Jin reported that 60 percent of shippers have claimed that “production schedules are not matched” due to ships moving less cargo and longer transit time. 40 percent of shippers have already been planning ahead for Christmas to ensure goods reach destination before the holiday season starts. On the other hand, 25 percent of shippers have been turning to alternative transport such as air and rail.
Sundara added that “shippers are moving from Just in Time (JIT) to Just in Case”, due to supply chain congestion. He cited Walmart as an example of this phenomena as shown by their 40 percent increase in inventory. However, stockpiling has caused working capital to be locked in as demand does not match the rapid increase in supply.
Other than companies, countries are stockpiling food such as livestock, wheat and grains, due to predicted supply chain disruptions for the next two to three years. Countries are stockpiling to reduce reliance on others and to ensure food security.
Hoarding of key commodities like corn, rice and wheat by China has caused shortages which drove up the price of food as seen by the food prices hitting a 10-year high. Stockpiling would also increase the need for warehousing and logistic personnel.
Smart ports are on the rise along with digitalisation. From a shipper’s point of view, Jin urged that port masterplans need to consider trade, vessels and connectivity to the hinterland. Jin said as an example, ports would need to learn and adapt in dealing with autonomous vessels without people onboard.
Jin said ports are “a natural platform for people to come together”. As such, ports and shippers should work together to build a Port Community System (PCS). The European Port Community Systems Association defines a PCS as a neutral and open electronic platform enabling intelligent and secure information exchange between public and private stakeholders in order to improve the competitive position of the seaport communities.
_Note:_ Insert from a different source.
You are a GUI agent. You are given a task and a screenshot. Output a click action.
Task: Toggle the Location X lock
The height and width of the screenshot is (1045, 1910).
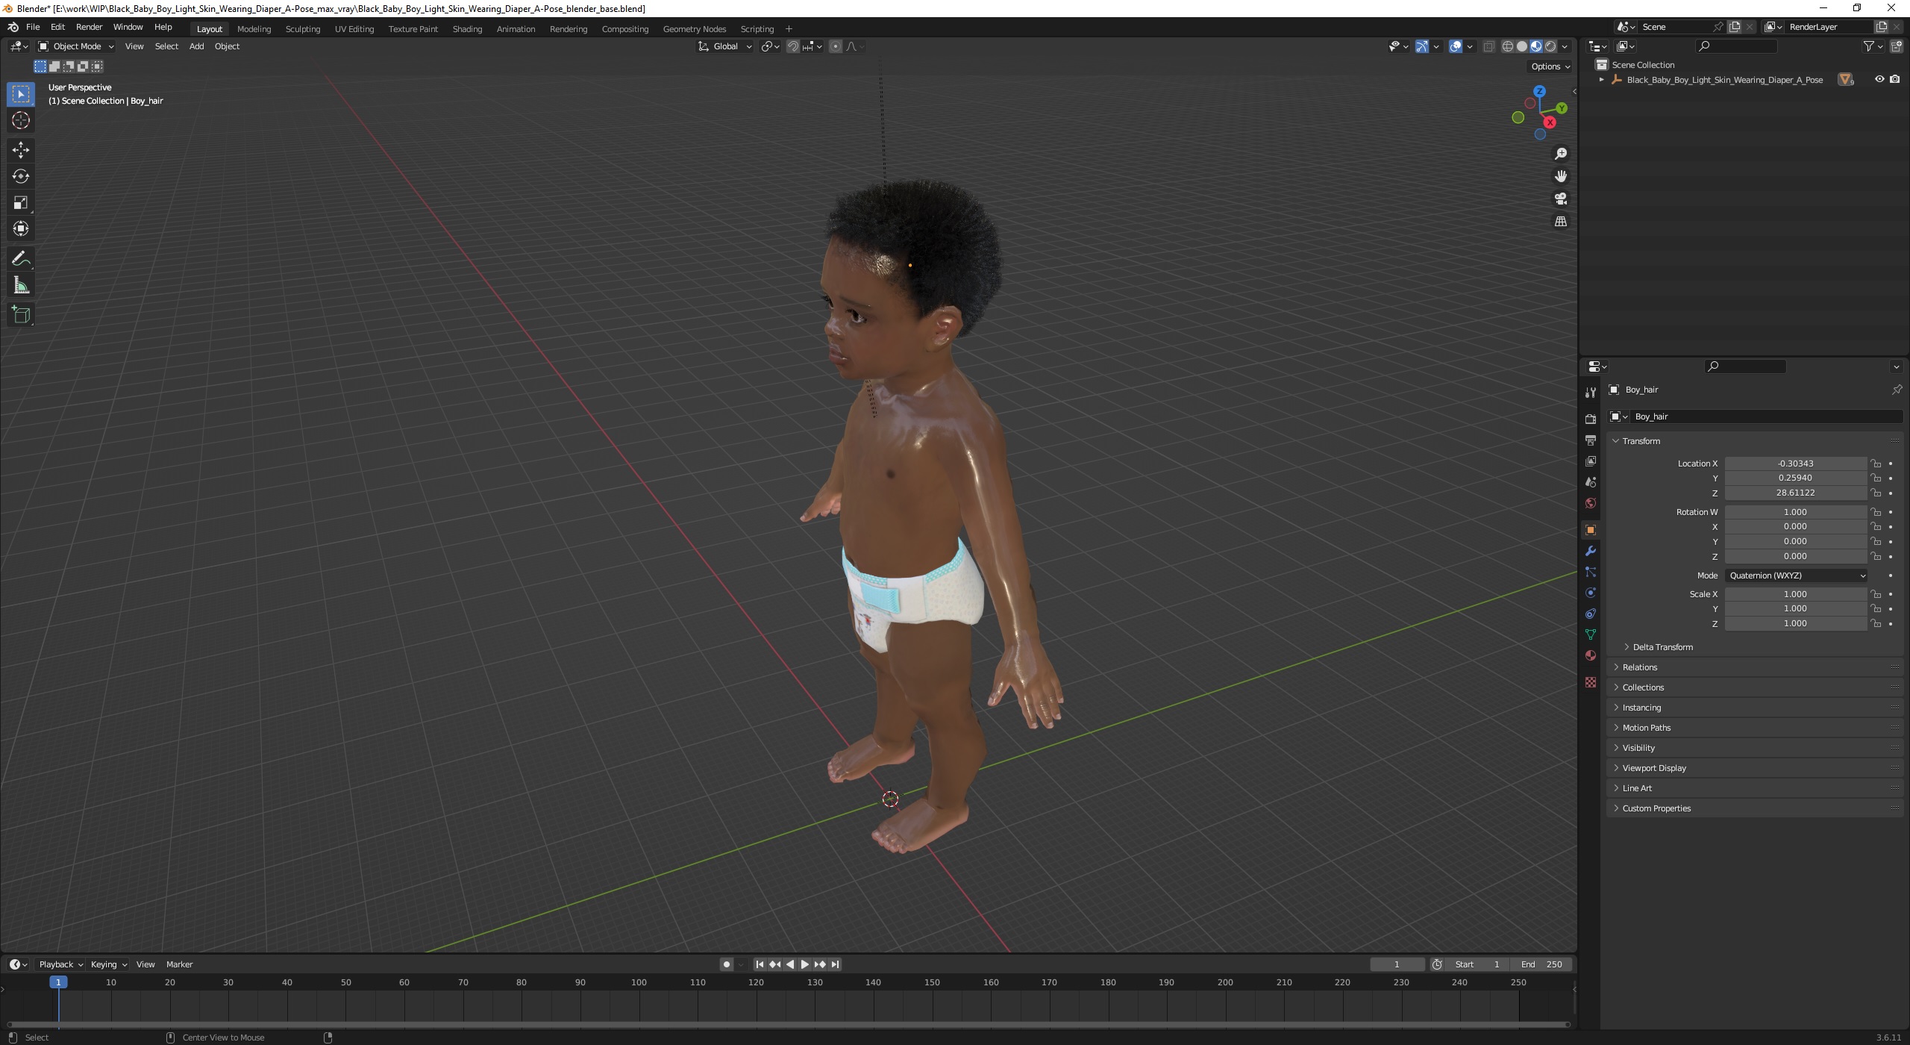tap(1876, 464)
The PCS can optimize, manage and automate logistics-efficient processes through a single submission of data, connecting transport and logistics chains. The implementation of a PCS would entail taking advantage of digital transformation to ensure effective coordination and collaboration between stakeholders, making ports more efficient, without spending millions on infrastructure.
Sundara shared that experts still believe that the current congestion in ports and land side infrastructure will remain unchanged throughout the second half of 2022.
Thanks to the huge profits carriers are earning, carriers have been ordering new vessels. There may be overcapacity in the market in the second half of the year but carriers have control and will manage capacity through blank sailing.
Sundara also highlighted the importance of longer term planning for shippers. The market will definitely bounce back to normal but the million-dollar question would be when.